## Your instructions
Carry over every entry exactly as it appears in the records.

————————

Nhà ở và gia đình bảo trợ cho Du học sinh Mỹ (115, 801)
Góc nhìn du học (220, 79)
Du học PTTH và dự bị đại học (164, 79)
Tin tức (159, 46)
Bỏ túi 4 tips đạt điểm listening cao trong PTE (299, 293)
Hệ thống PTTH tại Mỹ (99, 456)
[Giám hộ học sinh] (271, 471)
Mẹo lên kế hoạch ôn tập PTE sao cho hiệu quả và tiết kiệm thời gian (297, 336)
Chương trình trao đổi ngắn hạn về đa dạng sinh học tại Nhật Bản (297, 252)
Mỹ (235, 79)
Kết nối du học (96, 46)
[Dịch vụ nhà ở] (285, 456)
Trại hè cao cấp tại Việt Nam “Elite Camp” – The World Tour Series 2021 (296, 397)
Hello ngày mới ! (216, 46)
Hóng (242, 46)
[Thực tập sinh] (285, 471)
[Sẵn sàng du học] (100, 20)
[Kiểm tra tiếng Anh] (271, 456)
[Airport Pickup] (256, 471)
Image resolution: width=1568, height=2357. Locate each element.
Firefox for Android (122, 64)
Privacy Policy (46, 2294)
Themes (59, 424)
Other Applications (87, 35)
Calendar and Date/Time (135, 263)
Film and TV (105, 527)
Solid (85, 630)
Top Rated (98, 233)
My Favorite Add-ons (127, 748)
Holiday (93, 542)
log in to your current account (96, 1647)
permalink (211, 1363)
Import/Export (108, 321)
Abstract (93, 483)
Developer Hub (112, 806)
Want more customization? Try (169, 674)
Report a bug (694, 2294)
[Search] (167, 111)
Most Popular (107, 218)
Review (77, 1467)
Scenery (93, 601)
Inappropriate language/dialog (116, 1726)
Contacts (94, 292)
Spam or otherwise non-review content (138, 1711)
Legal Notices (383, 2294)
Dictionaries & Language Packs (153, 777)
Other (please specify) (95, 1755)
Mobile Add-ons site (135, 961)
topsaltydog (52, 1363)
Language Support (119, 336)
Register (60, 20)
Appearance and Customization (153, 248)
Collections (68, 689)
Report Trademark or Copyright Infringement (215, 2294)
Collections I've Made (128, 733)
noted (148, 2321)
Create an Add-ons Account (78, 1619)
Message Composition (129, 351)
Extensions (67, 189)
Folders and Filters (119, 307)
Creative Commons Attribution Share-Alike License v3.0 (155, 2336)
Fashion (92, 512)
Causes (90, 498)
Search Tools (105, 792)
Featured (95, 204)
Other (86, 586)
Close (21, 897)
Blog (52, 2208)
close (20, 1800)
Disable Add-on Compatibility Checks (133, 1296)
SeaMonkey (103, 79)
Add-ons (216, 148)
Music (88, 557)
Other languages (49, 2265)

————————

## Your solution
Nhà ở và gia đình bảo trợ cho Du học sinh Mỹ (115, 801)
Góc nhìn du học (220, 79)
Du học PTTH và dự bị đại học (164, 79)
Tin tức (159, 46)
Bỏ túi 4 tips đạt điểm listening cao trong PTE (299, 293)
Hệ thống PTTH tại Mỹ (99, 456)
[Giám hộ học sinh] (271, 471)
Mẹo lên kế hoạch ôn tập PTE sao cho hiệu quả và tiết kiệm thời gian (297, 336)
Chương trình trao đổi ngắn hạn về đa dạng sinh học tại Nhật Bản (297, 252)
Mỹ (235, 79)
Kết nối du học (96, 46)
[Dịch vụ nhà ở] (285, 456)
Trại hè cao cấp tại Việt Nam “Elite Camp” – The World Tour Series 2021 (296, 397)
Hello ngày mới ! (216, 46)
Hóng (242, 46)
[Thực tập sinh] (285, 471)
[Sẵn sàng du học] (100, 20)
[Kiểm tra tiếng Anh] (271, 456)
[Airport Pickup] (256, 471)
Image resolution: width=1568, height=2357. Locate each element.
Firefox for Android (122, 64)
Privacy Policy (46, 2294)
Themes (59, 424)
Other Applications (87, 35)
Calendar and Date/Time (135, 263)
Film and TV (105, 527)
Solid (85, 630)
Top Rated (98, 233)
My Favorite Add-ons (127, 748)
Holiday (93, 542)
log in to your current account (96, 1647)
permalink (211, 1363)
Import/Export (108, 321)
Abstract (93, 483)
Developer Hub (112, 806)
Want more customization? Try (169, 674)
Report a bug (694, 2294)
[Search] (167, 111)
Most Popular (107, 218)
Review (77, 1467)
Scenery (93, 601)
Inappropriate language/dialog (116, 1726)
Contacts (94, 292)
Spam or otherwise non-review content (138, 1711)
Legal Notices (383, 2294)
Dictionaries & Language Packs (153, 777)
Other (please specify) (95, 1755)
Mobile Add-ons site (135, 961)
topsaltydog (52, 1363)
Language Support (119, 336)
Register (60, 20)
Appearance and Customization (153, 248)
Collections (68, 689)
Report Trademark or Copyright Infringement (215, 2294)
Collections I've Made (128, 733)
noted (148, 2321)
Create an Add-ons Account (78, 1619)
Message Composition (129, 351)
Extensions (67, 189)
Folders and Filters (119, 307)
Creative Commons Attribution Share-Alike License v3.0 (155, 2336)
Fashion (92, 512)
Causes (90, 498)
Search Tools (105, 792)
Featured (95, 204)
Other (86, 586)
Close (21, 897)
Blog (52, 2208)
close (20, 1800)
Disable Add-on Compatibility Checks (133, 1296)
SeaMonkey (103, 79)
Add-ons (216, 148)
Music (88, 557)
Other languages (49, 2265)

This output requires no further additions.